(Element lookup listing)
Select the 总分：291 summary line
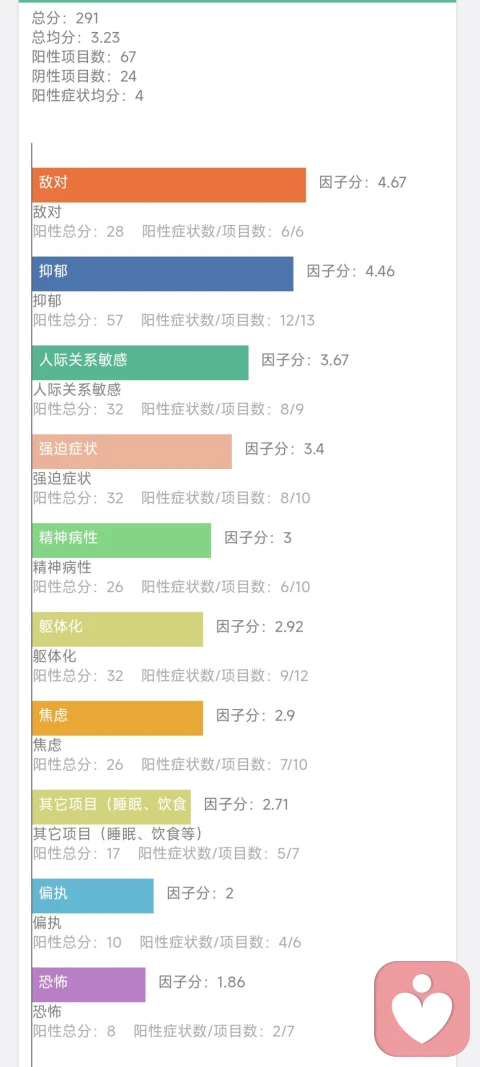click(65, 19)
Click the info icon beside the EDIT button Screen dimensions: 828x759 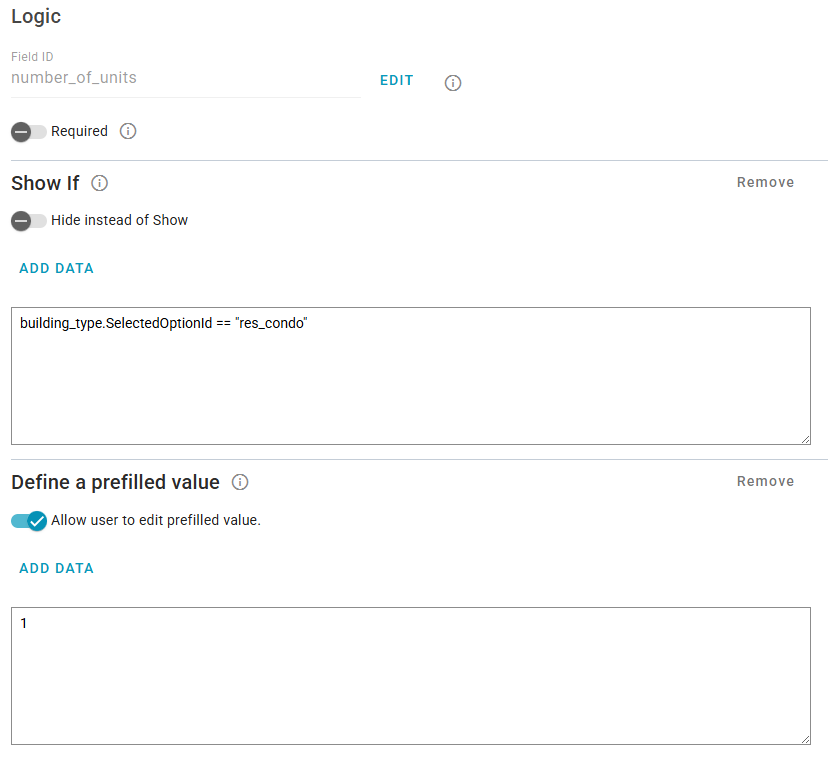pyautogui.click(x=453, y=83)
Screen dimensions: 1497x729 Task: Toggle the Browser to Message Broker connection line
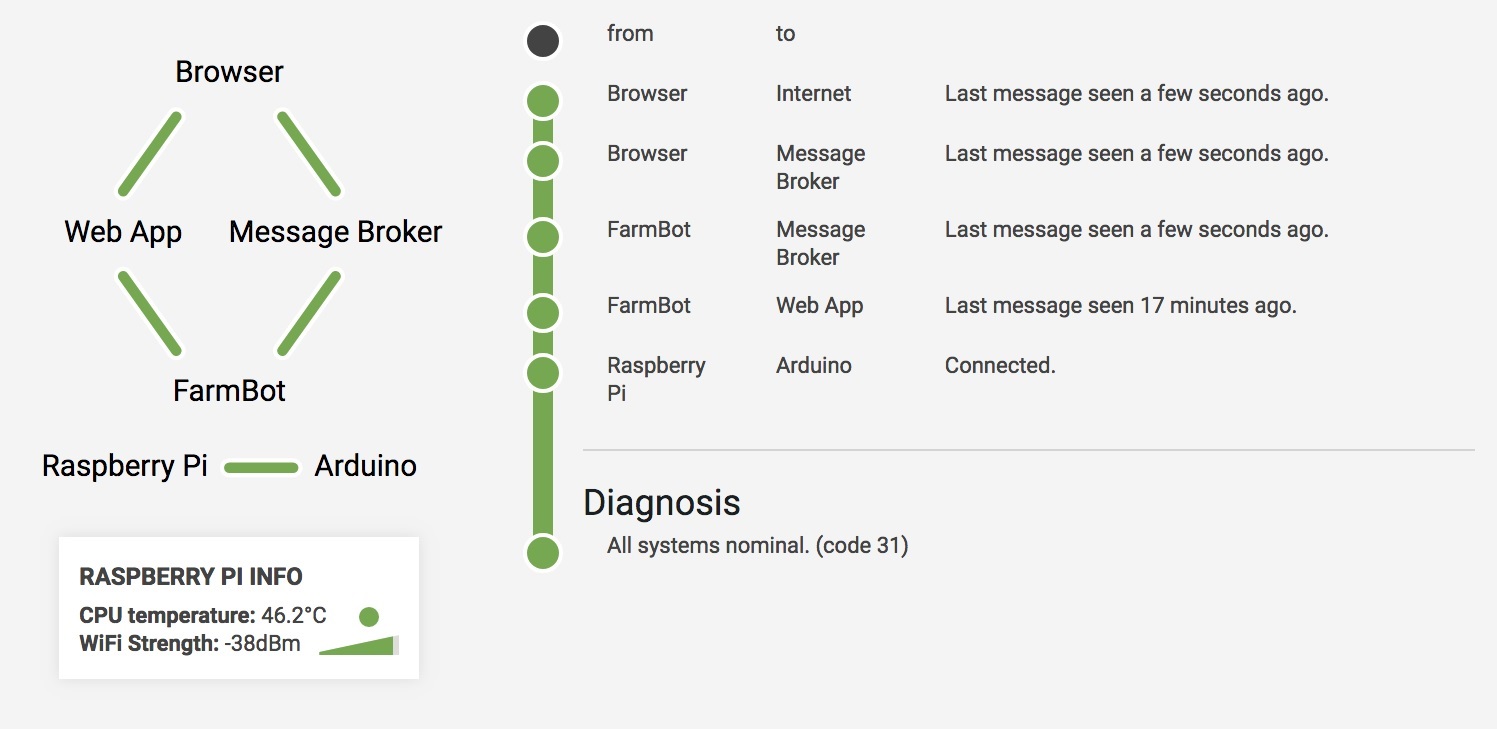(307, 152)
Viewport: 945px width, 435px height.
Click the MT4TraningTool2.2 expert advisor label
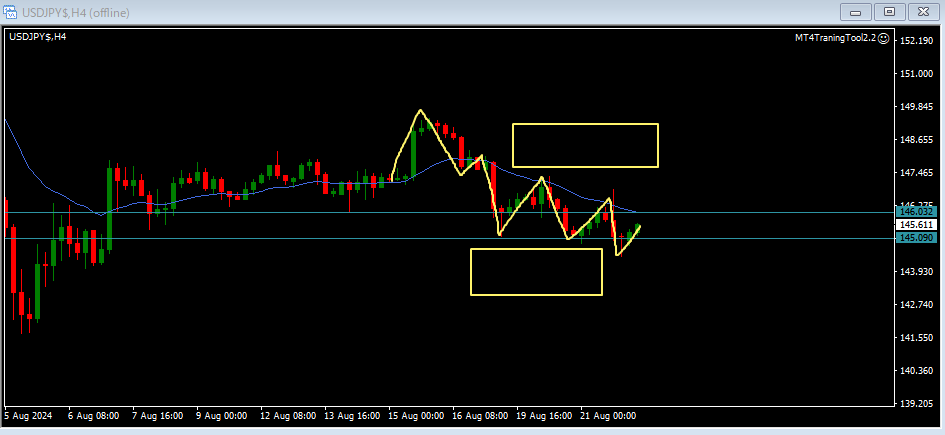click(834, 37)
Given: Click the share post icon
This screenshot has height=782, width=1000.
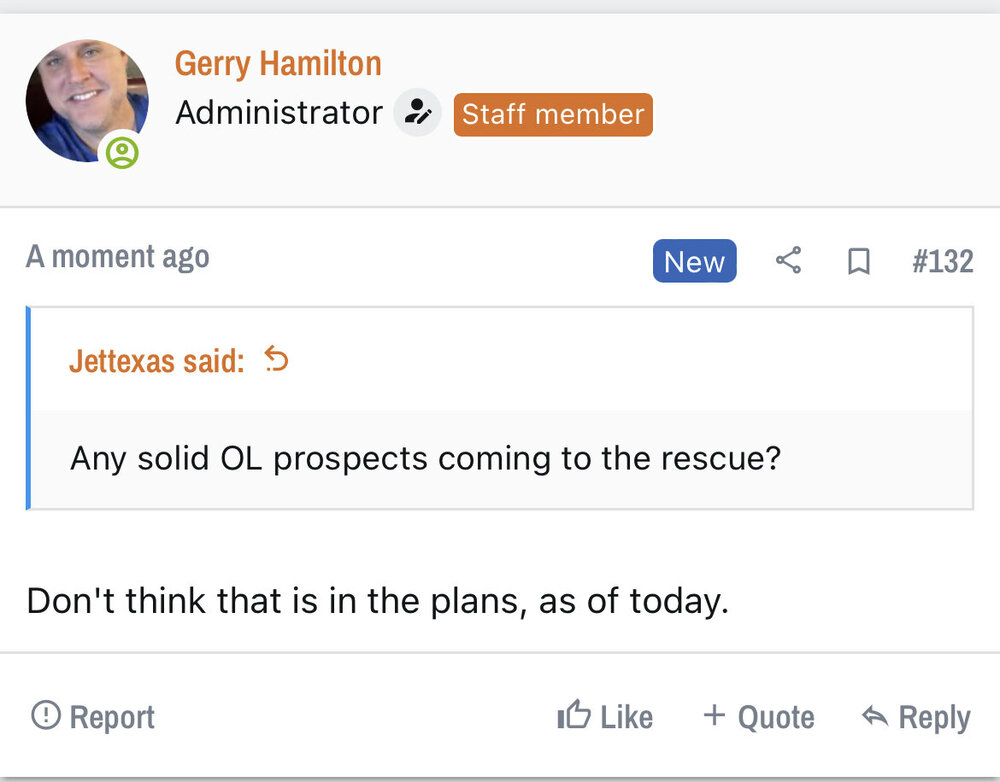Looking at the screenshot, I should (788, 261).
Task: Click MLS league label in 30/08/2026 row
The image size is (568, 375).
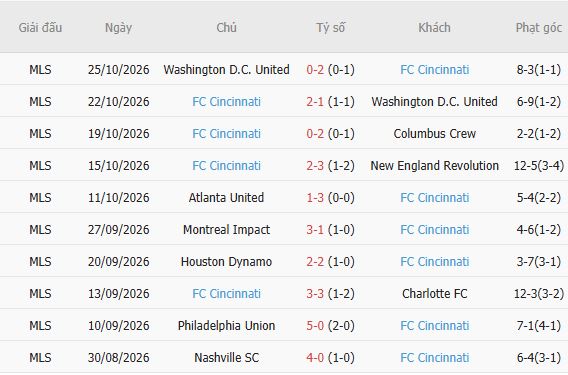Action: click(40, 358)
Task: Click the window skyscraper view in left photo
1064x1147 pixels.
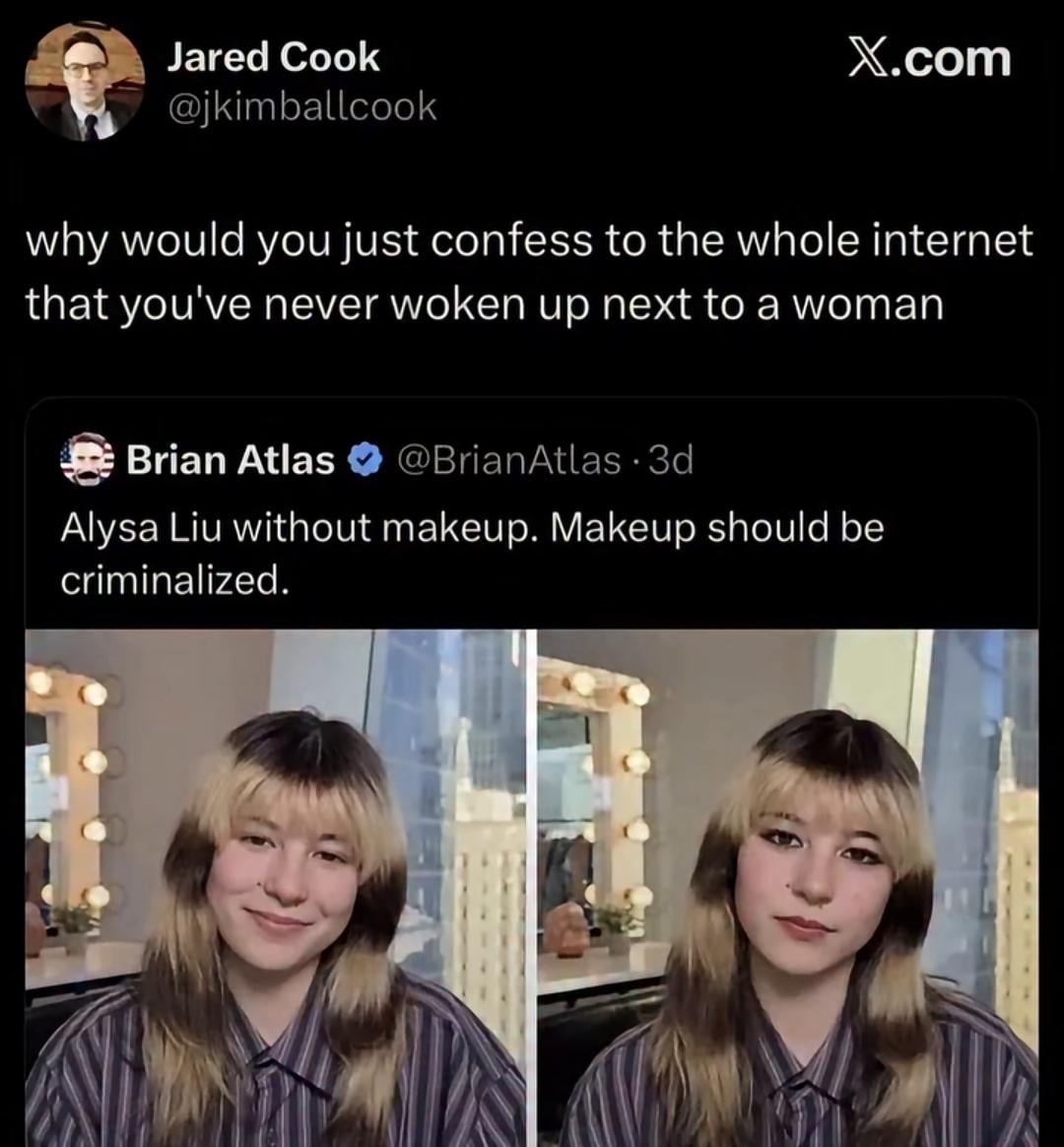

#### What you should do:
Starting at the line containing "Given: Click the share post icon" and ending with the last line of the listing, rename "share post icon" to "share button" and reproduce those lines with everything else unchanged. Omit the pictures from your answer.

#### Completed exercise:
Given: Click the share button
This screenshot has height=782, width=1000.
Looking at the screenshot, I should (788, 261).
Task: Click MLS league label in 30/08/2026 row
The image size is (568, 375).
Action: click(40, 358)
Task: Click the window skyscraper view in left photo
1064x1147 pixels.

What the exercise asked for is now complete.